The Court's previous Order granted BANA's Motion to Dismiss Plaintiff's retaliation claims, noting that Plaintiff did not adequately plead that she engaged in "protected activity"—e.g., that she complained to her employer about any discrimination—and that she failed to sufficiently show a causal link between any protected activity and any adverse employment action—e.g., her alleged constructive discharge. But it gave Plaintiff leave to amend her complaint, and BANA now argues that even after her amendments, the Second Amended Complaint suffers from the same inadequacies as did her initial retaliation claims.

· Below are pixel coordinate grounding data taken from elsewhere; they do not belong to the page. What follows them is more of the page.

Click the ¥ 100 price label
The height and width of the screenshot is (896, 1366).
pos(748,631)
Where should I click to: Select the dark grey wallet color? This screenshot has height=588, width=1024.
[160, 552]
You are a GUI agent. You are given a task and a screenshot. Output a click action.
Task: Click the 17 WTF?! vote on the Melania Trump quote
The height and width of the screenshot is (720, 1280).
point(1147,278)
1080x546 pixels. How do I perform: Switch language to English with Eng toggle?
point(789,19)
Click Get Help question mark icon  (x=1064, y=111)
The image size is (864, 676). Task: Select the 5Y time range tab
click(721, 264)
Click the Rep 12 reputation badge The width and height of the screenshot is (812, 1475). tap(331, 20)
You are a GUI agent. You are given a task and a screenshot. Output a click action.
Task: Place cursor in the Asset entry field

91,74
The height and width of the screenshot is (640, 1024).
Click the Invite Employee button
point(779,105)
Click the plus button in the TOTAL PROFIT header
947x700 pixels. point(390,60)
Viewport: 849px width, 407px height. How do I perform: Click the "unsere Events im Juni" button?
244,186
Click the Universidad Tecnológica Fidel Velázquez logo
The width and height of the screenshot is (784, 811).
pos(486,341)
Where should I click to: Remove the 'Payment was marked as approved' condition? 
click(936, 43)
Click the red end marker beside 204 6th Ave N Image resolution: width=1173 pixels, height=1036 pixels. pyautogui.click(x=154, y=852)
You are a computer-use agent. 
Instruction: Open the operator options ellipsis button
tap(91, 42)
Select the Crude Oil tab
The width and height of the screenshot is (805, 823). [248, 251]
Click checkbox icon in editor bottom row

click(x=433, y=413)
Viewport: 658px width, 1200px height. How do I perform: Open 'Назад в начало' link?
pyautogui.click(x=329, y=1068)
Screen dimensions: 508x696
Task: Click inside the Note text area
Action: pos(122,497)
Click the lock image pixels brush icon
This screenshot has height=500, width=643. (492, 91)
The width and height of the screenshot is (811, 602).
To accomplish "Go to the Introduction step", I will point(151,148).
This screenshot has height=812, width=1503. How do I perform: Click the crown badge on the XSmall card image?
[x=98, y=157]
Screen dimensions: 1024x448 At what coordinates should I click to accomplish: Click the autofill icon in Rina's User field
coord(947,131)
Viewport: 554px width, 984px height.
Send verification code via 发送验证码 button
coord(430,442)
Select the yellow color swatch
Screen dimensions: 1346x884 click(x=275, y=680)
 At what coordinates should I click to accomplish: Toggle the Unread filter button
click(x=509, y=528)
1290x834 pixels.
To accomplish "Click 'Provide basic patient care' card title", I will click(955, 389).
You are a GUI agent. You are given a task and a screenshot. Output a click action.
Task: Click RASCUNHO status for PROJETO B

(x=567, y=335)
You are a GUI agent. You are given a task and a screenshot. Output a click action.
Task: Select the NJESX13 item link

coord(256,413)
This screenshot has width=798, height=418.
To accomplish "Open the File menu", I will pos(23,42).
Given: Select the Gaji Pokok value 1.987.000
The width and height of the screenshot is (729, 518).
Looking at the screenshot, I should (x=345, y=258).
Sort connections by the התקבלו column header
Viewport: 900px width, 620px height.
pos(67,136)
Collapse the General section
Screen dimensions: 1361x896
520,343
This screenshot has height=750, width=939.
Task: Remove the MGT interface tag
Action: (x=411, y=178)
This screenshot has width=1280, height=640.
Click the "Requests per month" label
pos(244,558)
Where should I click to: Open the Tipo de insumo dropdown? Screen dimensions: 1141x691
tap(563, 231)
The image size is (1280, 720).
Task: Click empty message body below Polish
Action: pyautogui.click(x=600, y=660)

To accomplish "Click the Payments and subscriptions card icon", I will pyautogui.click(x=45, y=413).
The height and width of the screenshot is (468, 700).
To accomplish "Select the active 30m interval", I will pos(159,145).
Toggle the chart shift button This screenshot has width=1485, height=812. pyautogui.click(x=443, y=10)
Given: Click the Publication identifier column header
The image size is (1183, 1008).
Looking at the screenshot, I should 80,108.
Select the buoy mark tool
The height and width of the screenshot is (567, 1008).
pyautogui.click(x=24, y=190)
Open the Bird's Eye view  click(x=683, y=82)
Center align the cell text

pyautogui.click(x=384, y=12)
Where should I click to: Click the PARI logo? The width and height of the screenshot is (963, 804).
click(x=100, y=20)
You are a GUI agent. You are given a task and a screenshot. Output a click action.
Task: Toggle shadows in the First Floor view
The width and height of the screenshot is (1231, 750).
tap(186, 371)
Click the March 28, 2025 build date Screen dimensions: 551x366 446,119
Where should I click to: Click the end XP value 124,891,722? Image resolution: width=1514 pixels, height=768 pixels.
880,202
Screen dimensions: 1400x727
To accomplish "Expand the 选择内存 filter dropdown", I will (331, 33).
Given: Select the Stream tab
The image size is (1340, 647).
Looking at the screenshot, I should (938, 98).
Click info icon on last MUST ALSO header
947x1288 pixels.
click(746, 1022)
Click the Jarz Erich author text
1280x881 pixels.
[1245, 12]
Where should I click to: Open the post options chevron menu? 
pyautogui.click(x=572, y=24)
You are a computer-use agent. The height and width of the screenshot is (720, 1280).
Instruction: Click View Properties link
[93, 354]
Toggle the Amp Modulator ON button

To state a viable claim under either the ADA or ADEA, "a plaintiff must allege that (1) the plaintiff engaged in protected activity, . . . (2) the employer took adverse employment action against the plaintiff; and (3) a causal connection existed between the protected activity and the adverse action." Krane v. Capital One Servs., 314 F. Supp. 2d 589, 610 (E.D. Va. 2004). Plaintiffs Second Amended Complaint alleges that she was retaliated against on the basis of both age and disability. See 29 U.S.C. § 623(d) (ADEA) ("It shall be unlawful for an employer to discriminate . . . because [an employee] has opposed any practice made unlawful by this section . . . ."); 43 U.S.C. § 12203 (ADA) ("No person shall discriminate against any individual because such individual has opposed any act or practice made unlawful by this chapter.").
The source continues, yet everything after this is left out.